╭─ Records for the exercise

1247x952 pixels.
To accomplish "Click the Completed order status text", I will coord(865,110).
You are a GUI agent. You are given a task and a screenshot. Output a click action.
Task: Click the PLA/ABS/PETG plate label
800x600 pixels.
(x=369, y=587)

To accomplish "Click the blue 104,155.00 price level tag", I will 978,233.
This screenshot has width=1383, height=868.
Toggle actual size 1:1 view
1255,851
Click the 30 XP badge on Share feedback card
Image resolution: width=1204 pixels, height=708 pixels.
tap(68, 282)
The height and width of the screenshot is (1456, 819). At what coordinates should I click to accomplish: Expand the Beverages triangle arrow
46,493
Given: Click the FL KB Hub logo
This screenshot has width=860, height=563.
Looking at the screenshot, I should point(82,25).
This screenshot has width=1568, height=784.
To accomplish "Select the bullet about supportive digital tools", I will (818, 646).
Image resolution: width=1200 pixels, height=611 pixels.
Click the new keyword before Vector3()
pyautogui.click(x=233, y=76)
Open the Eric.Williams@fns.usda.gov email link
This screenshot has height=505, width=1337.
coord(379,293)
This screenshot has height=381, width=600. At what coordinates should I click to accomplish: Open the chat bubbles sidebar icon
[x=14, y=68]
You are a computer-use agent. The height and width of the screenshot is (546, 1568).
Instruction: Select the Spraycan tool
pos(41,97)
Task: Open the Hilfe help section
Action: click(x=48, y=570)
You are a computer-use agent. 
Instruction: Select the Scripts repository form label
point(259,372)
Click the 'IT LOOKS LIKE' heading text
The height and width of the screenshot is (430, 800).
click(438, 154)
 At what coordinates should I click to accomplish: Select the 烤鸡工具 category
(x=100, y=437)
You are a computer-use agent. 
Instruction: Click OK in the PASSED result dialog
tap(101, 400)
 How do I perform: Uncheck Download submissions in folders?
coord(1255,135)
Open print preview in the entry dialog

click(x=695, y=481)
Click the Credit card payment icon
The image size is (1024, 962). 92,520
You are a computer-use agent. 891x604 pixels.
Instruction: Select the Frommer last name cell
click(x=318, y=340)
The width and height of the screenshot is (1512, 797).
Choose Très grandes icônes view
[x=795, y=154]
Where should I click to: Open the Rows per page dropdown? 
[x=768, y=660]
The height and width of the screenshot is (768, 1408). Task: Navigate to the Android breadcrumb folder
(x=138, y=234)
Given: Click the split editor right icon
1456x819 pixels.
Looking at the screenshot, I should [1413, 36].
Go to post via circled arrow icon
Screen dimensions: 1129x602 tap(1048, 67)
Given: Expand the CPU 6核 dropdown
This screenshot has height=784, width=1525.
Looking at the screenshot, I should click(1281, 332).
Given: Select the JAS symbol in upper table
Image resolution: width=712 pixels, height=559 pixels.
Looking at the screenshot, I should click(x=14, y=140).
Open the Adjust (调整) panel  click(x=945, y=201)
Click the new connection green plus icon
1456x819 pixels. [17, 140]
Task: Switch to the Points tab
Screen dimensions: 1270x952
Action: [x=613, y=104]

╰─

→ **Exercise description**: Rewrite all the entries above as a Markdown table with two columns, Row and Line, giving each non-blank line its own numbered row.

→ **Final result**:
| Row | Line |
|---|---|
| 1 | 1247x952 pixels. |
| 2 | To accomplish "Click the Completed order status text", I will coord(865,110). |
| 3 | You are a GUI agent. You are given a task and a screenshot. Output a click action. |
| 4 | Task: Click the PLA/ABS/PETG plate label |
| 5 | 800x600 pixels. |
| 6 | (x=369, y=587) |
| 7 | To accomplish "Click the blue 104,155.00 price level tag", I will 978,233. |
| 8 | This screenshot has width=1383, height=868. |
| 9 | Toggle actual size 1:1 view |
| 10 | 1255,851 |
| 11 | Click the 30 XP badge on Share feedback card |
| 12 | Image resolution: width=1204 pixels, height=708 pixels. |
| 13 | tap(68, 282) |
| 14 | The height and width of the screenshot is (1456, 819). At what coordinates should I click to accomplish: Expand the Beverages triangle arrow |
| 15 | 46,493 |
| 16 | Given: Click the FL KB Hub logo |
| 17 | This screenshot has width=860, height=563. |
| 18 | Looking at the screenshot, I should point(82,25). |
| 19 | This screenshot has width=1568, height=784. |
| 20 | To accomplish "Select the bullet about supportive digital tools", I will (818, 646). |
| 21 | Image resolution: width=1200 pixels, height=611 pixels. |
| 22 | Click the new keyword before Vector3() |
| 23 | pyautogui.click(x=233, y=76) |
| 24 | Open the Eric.Williams@fns.usda.gov email link |
| 25 | This screenshot has height=505, width=1337. |
| 26 | coord(379,293) |
| 27 | This screenshot has height=381, width=600. At what coordinates should I click to accomplish: Open the chat bubbles sidebar icon |
| 28 | [x=14, y=68] |
| 29 | You are a computer-use agent. The height and width of the screenshot is (546, 1568). |
| 30 | Instruction: Select the Spraycan tool |
| 31 | pos(41,97) |
| 32 | Task: Open the Hilfe help section |
| 33 | Action: click(x=48, y=570) |
| 34 | You are a computer-use agent.  |
| 35 | Instruction: Select the Scripts repository form label |
| 36 | point(259,372) |
| 37 | Click the 'IT LOOKS LIKE' heading text |
| 38 | The height and width of the screenshot is (430, 800). |
| 39 | click(438, 154) |
| 40 |  At what coordinates should I click to accomplish: Select the 烤鸡工具 category |
| 41 | (x=100, y=437) |
| 42 | You are a computer-use agent.  |
| 43 | Instruction: Click OK in the PASSED result dialog |
| 44 | tap(101, 400) |
| 45 |  How do I perform: Uncheck Download submissions in folders? |
| 46 | coord(1255,135) |
| 47 | Open print preview in the entry dialog |
| 48 | click(x=695, y=481) |
| 49 | Click the Credit card payment icon |
| 50 | The image size is (1024, 962). 92,520 |
| 51 | You are a computer-use agent. 891x604 pixels. |
| 52 | Instruction: Select the Frommer last name cell |
| 53 | click(x=318, y=340) |
| 54 | The width and height of the screenshot is (1512, 797). |
| 55 | Choose Très grandes icônes view |
| 56 | [x=795, y=154] |
| 57 | Where should I click to: Open the Rows per page dropdown?  |
| 58 | [x=768, y=660] |
| 59 | The height and width of the screenshot is (768, 1408). Task: Navigate to the Android breadcrumb folder |
| 60 | (x=138, y=234) |
| 61 | Given: Click the split editor right icon |
| 62 | 1456x819 pixels. |
| 63 | Looking at the screenshot, I should [1413, 36]. |
| 64 | Go to post via circled arrow icon |
| 65 | Screen dimensions: 1129x602 tap(1048, 67) |
| 66 | Given: Expand the CPU 6核 dropdown |
| 67 | This screenshot has height=784, width=1525. |
| 68 | Looking at the screenshot, I should click(1281, 332). |
| 69 | Given: Select the JAS symbol in upper table |
| 70 | Image resolution: width=712 pixels, height=559 pixels. |
| 71 | Looking at the screenshot, I should click(x=14, y=140). |
| 72 | Open the Adjust (调整) panel  click(x=945, y=201) |
| 73 | Click the new connection green plus icon |
| 74 | 1456x819 pixels. [17, 140] |
| 75 | Task: Switch to the Points tab |
| 76 | Screen dimensions: 1270x952 |
| 77 | Action: [x=613, y=104] |